Empathy and Baby Sleep – The Missing Ingredient For Helping Your Baby Get A Good Night’s Rest

How often do we talk about empathy and baby sleep in the same sentence?

As an Infant Sleep specialist, my clients usually talk to me about baby sleep in terms of emotions like:

  • Stress (from losing sleep and about baby’s wellness)
  • Frustration (that nothing is working)
  • Fear (that something is wrong)
  • Shame (that they are failing as parents)
  • Guilt (from losing patience)
  • Defeat and helplessness (giving up).

But the most helpful mindset you can cultivate to help your baby sleep better is one of empathy.

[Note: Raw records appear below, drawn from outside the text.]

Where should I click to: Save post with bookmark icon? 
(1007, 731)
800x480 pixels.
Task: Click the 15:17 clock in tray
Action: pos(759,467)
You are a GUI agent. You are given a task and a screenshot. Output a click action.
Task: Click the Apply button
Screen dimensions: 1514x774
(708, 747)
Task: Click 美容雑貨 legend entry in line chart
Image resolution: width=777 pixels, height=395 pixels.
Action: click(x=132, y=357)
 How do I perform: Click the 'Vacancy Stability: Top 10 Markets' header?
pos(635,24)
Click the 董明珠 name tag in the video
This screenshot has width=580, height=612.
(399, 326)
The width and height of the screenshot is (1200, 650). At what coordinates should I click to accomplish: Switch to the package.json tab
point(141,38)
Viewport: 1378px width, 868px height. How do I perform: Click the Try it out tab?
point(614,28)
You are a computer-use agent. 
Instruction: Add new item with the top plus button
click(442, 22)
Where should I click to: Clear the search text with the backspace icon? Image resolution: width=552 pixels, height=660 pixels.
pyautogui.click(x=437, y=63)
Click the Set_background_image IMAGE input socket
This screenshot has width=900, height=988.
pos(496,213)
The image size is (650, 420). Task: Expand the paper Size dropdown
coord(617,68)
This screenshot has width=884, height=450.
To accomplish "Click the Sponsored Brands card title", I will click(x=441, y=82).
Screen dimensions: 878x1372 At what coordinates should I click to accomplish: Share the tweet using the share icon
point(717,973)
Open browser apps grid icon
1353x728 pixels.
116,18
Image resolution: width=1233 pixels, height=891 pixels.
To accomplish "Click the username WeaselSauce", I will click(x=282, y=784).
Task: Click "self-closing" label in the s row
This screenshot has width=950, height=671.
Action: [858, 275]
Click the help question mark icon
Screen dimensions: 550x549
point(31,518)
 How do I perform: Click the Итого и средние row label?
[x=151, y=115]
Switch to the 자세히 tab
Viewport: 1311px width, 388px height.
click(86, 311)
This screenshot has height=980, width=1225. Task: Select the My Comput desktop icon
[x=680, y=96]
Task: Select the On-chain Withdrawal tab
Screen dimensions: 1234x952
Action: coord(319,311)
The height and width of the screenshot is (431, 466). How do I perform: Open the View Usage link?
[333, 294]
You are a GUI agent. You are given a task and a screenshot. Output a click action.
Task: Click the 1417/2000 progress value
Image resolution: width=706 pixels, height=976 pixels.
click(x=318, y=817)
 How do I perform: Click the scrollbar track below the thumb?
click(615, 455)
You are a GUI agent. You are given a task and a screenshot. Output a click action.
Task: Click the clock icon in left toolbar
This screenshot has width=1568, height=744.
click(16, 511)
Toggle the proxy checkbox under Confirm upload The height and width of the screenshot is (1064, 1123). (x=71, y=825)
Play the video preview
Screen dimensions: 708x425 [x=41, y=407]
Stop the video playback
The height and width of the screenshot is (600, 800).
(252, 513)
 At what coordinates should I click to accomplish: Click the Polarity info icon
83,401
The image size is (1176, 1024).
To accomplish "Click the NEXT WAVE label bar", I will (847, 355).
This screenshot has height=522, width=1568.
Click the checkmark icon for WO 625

Empathy and Baby Sleep Go Hand In Hand

If your baby is struggling to develop healthy sleep habits, know that your emotional state when putting your baby to bed is critical. How you are feeling, and the expressions of those feelings when you strive to settle your little one, has a profound impact on her ability and willingness to relax and sleep.

If you tense up at nap time or bed time because the experience has been challenging, your baby will pick up on this tension. They will inherit the idea that sleep is a bad thing, to be avoided or resisted, and you will likely encounter more tension and stress.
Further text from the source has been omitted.